How many lines in these records include the string "article"? Reply with that number alone.

Data items:
──────────────────────────────

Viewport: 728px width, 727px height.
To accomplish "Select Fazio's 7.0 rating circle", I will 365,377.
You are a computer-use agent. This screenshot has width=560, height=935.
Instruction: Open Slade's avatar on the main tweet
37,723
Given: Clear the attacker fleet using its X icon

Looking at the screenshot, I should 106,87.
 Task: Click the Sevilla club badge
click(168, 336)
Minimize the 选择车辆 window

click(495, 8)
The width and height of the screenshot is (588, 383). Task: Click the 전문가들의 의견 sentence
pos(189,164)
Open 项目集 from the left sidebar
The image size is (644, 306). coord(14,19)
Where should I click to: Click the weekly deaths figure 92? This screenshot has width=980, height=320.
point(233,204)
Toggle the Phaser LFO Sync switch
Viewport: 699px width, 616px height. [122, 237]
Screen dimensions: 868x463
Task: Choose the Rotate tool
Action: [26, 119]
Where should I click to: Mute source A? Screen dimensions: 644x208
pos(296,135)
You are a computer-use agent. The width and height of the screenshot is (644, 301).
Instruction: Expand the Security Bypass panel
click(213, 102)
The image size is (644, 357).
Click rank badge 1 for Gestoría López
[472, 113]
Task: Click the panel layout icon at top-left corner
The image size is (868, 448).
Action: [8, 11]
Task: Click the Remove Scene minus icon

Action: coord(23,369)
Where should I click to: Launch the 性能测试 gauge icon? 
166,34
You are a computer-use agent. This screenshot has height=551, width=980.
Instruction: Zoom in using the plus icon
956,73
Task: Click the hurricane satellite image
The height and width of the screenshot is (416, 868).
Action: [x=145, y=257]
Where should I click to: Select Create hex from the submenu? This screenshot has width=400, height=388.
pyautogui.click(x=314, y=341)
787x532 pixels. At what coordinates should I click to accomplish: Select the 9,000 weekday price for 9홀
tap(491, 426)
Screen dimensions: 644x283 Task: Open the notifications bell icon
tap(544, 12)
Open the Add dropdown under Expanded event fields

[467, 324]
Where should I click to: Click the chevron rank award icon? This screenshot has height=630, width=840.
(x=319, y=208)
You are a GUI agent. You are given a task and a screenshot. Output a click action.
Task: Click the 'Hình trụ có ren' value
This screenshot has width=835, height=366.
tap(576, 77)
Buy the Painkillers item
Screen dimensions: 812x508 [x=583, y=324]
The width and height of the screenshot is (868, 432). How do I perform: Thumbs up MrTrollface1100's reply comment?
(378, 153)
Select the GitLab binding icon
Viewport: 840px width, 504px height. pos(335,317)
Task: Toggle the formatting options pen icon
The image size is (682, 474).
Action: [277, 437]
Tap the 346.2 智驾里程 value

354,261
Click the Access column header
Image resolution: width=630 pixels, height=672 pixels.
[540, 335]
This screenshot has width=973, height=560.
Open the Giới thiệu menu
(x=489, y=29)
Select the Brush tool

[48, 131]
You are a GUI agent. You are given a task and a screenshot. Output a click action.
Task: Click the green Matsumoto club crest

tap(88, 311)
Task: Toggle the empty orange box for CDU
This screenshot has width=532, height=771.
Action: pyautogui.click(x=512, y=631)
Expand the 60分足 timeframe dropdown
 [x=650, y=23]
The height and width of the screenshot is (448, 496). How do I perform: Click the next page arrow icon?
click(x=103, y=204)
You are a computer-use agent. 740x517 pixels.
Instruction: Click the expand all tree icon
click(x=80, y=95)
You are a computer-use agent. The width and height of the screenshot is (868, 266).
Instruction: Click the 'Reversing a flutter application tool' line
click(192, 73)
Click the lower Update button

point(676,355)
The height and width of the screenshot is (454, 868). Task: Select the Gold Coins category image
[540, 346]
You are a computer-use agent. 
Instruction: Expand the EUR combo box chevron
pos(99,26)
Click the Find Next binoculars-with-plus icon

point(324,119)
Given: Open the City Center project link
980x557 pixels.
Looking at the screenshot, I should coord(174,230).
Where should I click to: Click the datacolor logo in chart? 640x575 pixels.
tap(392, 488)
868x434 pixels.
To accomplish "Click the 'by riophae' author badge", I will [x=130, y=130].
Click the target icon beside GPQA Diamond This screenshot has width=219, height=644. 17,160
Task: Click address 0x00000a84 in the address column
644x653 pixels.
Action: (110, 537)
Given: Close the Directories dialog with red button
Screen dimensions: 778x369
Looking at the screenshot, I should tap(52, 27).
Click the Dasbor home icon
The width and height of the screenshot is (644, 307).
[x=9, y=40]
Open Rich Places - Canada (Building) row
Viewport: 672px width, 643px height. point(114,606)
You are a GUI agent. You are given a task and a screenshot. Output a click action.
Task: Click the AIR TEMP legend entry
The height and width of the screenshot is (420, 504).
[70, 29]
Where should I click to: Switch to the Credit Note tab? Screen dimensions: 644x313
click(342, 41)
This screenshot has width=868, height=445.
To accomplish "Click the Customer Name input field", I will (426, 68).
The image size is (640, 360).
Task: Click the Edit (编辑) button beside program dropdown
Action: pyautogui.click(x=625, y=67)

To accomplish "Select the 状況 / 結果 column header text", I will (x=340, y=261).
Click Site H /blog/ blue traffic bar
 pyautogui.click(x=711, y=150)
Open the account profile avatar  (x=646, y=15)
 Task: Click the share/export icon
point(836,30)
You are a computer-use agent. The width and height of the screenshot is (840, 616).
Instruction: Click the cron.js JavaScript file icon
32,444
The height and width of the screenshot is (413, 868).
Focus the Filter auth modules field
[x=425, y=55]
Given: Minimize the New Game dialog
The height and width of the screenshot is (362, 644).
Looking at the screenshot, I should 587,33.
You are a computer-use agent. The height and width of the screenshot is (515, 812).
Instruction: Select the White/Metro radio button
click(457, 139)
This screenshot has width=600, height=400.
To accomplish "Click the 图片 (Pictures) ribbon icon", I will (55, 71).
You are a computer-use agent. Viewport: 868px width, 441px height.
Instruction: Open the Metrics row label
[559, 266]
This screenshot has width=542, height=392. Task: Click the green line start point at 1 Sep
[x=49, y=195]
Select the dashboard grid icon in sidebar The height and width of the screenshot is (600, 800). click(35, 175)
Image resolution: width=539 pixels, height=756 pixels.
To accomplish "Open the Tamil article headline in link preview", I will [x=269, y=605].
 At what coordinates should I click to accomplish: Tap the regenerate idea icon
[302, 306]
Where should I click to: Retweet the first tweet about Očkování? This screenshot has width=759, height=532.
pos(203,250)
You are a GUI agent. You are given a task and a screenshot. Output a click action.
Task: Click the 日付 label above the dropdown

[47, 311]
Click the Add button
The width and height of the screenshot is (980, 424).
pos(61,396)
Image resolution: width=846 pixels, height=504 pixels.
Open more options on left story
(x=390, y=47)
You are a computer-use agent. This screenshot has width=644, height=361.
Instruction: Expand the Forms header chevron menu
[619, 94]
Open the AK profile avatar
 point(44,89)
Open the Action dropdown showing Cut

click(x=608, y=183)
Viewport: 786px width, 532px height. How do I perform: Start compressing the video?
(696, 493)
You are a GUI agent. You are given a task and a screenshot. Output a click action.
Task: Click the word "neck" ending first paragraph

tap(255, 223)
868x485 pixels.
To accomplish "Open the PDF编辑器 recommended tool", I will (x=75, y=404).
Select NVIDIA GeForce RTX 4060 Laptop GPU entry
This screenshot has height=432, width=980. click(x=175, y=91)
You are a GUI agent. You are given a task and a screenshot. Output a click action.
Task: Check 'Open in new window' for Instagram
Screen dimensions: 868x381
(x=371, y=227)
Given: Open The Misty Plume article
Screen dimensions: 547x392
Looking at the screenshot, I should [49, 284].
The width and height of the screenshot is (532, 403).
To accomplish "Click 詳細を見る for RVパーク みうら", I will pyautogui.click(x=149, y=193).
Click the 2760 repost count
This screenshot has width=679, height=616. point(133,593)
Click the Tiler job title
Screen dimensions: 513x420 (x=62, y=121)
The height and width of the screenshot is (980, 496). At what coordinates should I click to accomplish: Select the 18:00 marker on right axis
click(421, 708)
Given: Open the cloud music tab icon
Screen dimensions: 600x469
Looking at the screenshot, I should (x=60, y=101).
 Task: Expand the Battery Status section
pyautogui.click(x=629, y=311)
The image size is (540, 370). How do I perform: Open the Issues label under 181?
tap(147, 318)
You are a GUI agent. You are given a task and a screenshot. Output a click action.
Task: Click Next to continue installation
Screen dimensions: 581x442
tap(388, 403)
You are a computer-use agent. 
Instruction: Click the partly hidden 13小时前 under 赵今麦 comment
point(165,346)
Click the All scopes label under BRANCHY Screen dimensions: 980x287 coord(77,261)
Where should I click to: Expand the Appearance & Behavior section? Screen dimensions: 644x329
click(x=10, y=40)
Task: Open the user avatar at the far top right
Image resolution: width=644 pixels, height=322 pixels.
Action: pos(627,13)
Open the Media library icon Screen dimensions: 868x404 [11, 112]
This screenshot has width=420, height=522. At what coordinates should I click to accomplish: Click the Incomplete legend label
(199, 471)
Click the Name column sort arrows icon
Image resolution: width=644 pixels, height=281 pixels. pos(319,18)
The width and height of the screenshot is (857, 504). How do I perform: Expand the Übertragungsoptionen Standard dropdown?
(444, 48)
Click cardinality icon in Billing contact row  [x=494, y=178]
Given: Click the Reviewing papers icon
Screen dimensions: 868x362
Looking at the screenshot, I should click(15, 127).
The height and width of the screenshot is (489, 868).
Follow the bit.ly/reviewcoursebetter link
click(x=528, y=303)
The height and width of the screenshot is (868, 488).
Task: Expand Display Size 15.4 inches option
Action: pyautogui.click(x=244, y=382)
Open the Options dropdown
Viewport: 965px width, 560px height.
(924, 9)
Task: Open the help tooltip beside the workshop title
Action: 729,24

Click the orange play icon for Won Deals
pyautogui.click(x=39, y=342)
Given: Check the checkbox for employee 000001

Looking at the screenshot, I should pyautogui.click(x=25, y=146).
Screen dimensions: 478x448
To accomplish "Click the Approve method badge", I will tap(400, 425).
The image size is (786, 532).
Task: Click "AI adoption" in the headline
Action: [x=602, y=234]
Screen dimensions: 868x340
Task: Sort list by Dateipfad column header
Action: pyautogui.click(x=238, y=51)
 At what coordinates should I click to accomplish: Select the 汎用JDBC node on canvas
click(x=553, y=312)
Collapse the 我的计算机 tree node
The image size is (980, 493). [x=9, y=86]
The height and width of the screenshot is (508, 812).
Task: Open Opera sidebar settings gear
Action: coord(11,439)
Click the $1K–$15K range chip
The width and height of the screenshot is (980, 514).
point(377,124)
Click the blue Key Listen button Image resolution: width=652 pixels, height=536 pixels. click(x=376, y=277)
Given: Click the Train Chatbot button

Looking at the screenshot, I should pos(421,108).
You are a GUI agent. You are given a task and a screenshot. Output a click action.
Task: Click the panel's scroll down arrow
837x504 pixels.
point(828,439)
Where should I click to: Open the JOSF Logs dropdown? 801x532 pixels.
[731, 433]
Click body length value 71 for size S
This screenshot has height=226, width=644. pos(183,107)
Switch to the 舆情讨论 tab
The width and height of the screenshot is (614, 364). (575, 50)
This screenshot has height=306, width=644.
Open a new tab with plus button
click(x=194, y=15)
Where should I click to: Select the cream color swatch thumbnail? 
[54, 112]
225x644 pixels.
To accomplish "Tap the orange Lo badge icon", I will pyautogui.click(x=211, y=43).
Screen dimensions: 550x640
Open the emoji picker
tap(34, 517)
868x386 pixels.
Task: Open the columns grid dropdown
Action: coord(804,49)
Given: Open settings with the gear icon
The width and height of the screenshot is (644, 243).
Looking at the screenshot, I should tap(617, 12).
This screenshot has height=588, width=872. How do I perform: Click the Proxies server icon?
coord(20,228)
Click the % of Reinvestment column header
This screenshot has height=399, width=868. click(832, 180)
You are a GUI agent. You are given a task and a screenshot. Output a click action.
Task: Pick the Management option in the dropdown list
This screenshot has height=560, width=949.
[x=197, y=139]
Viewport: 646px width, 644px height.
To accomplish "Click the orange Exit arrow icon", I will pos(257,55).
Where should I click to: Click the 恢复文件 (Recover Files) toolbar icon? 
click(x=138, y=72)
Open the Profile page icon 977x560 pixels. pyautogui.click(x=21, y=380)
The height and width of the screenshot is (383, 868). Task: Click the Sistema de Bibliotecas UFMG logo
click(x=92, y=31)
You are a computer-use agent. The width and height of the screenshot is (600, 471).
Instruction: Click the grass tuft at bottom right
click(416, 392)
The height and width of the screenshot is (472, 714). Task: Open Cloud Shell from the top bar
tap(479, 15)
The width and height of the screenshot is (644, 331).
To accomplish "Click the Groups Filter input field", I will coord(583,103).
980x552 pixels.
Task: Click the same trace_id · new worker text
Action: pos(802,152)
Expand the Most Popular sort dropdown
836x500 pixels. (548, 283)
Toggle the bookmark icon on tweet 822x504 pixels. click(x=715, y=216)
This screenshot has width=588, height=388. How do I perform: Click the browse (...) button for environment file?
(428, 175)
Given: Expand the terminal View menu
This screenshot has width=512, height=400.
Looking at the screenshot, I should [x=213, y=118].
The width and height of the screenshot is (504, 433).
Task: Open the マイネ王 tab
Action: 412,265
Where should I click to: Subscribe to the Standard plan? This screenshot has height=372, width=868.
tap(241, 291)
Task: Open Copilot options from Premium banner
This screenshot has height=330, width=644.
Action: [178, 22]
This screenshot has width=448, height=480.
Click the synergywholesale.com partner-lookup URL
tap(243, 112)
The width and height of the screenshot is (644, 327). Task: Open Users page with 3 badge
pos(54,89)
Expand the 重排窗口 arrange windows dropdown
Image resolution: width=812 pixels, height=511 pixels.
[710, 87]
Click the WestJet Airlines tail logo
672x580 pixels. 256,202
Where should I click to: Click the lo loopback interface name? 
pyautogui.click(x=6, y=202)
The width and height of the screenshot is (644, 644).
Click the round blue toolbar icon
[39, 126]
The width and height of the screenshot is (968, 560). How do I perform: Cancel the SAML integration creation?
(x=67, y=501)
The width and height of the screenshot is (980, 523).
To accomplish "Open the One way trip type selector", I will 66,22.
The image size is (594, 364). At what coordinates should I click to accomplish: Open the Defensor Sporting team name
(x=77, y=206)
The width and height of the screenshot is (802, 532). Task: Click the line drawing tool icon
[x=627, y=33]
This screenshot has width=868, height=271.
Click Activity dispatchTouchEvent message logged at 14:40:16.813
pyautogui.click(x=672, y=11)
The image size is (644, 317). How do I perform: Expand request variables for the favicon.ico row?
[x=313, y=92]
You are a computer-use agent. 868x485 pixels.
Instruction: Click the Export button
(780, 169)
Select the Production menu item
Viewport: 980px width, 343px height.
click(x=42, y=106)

──────────────────────────────

ANSWER
2